> _Assignment 1_:
Duplicate the passage of the dog adoption text that starts at "Advantages of Adopting" and ends at "the dog home.".
> _Assignment 2_:
Name every organization mentioned in the dog adoption text.
> _Assignment 3_:
Write the next part of the text on adopting a dog from a breeder or a shelter, picking up after its final sentence.

> _Reading text_:
-=-=-=-=-
Should you adopt a dog from a shelter or shop for a dog from a reputable breeder? Here’s what you should know before adopting a dog from either place.
It's a question many future pet owners face: is there a difference if you get a dog from a reputable breeder versus an animal shelter? You already know the saying “adopt, don't shop” and we discussed the dangers of puppy mills on our podcast with a representative from PETA. With that considered, breeders and shelters still remain the two main options you have for adopting a pup.
The source of adoption is one of the first most important decisions you'll have to make as a potential pet owner. When there are over 6.5 million stray animals in shelters across the U.S., as per the American Society for the Prevention of Cruelty to Animals (ASPCA), you could make a big difference in the life of one dog if you adopt from these shelters.
However, just 20 percent of these shelter animals are actually adopted, according to the Humane Society statistics. Most people still adopt their dogs from breeders (with a number of those being irreputable breeders and puppy mills), and it's likely because there is an underlying belief that animals from breeders are far superior in health and disposition than shelter dogs.
Advantages of Adopting Dogs from Reputable Breeders
There's many legit breeders in the U.S. where you can legitimately adopt a dog of a specific breed. In some instances, you know that you're getting a purebred puppy from a reputable breeder and it's a dog that has been well taken care of. You could likely even see the mom of the pup and inspect the conditions of where the animal was raised before you bring the dog home.
-=-=-=-=-
> _Supplied information_:

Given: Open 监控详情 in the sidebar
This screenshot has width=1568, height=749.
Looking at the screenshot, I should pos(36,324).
-=-=-=-=-
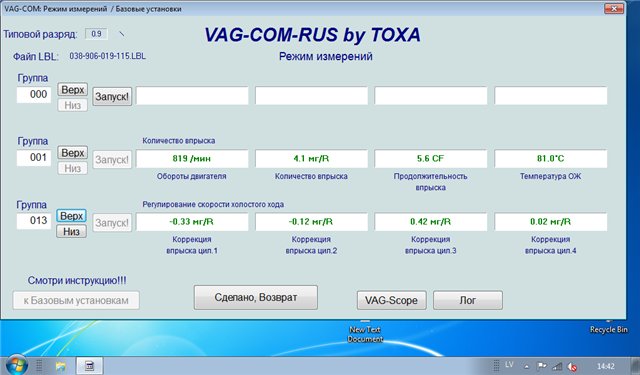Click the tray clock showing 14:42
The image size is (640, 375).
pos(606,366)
-=-=-=-=-
> _Result 1_:
Advantages of Adopting Dogs from Reputable Breeders
There's many legit breeders in the U.S. where you can legitimately adopt a dog of a specific breed. In some instances, you know that you're getting a purebred puppy from a reputable breeder and it's a dog that has been well taken care of. You could likely even see the mom of the pup and inspect the conditions of where the animal was raised before you bring the dog home.

> _Result 2_:
PETA
American Society for the Prevention of Cruelty to Animals (ASPCA)
Humane Society

> _Result 3_:
Reputable breeders care for their animals. They usually do genetic health tests for the puppies in the litter to make sure that these won't have inherited health problems as adults. Reputable breeders also provide potential pet parents basic care, grooming, feeding, and behavior training information about the breed. Some breeders are also mentors and trainers who work with pet owners, especially if the puppy is going to be raised as a show dog or a working dog.
There's a world of a difference between reputable breeders and illegitimate ones (puppy mills). But how would you know a reputable breeder from an illegal one? Here's how to tell them apart. For one thing, good breeders are supposed to be registered and issued an inspection certification of its facility. The certification usually comes from esteemed organizations like the American Kennel Club or the Quality Breeders Association.
The Trouble with Breeders
That said, there's still an issue with adopting dogs from breeders. A New York Times expose revealed in 2013 that some so-called “reputable” commercial breeding facilities actually offer less than ideal conditions for the dogs, giving a bad name to the rest of legit places. According to PETA, whether these breeders are reputable or shady, the fact is that their operation is mainly for one purpose — profit.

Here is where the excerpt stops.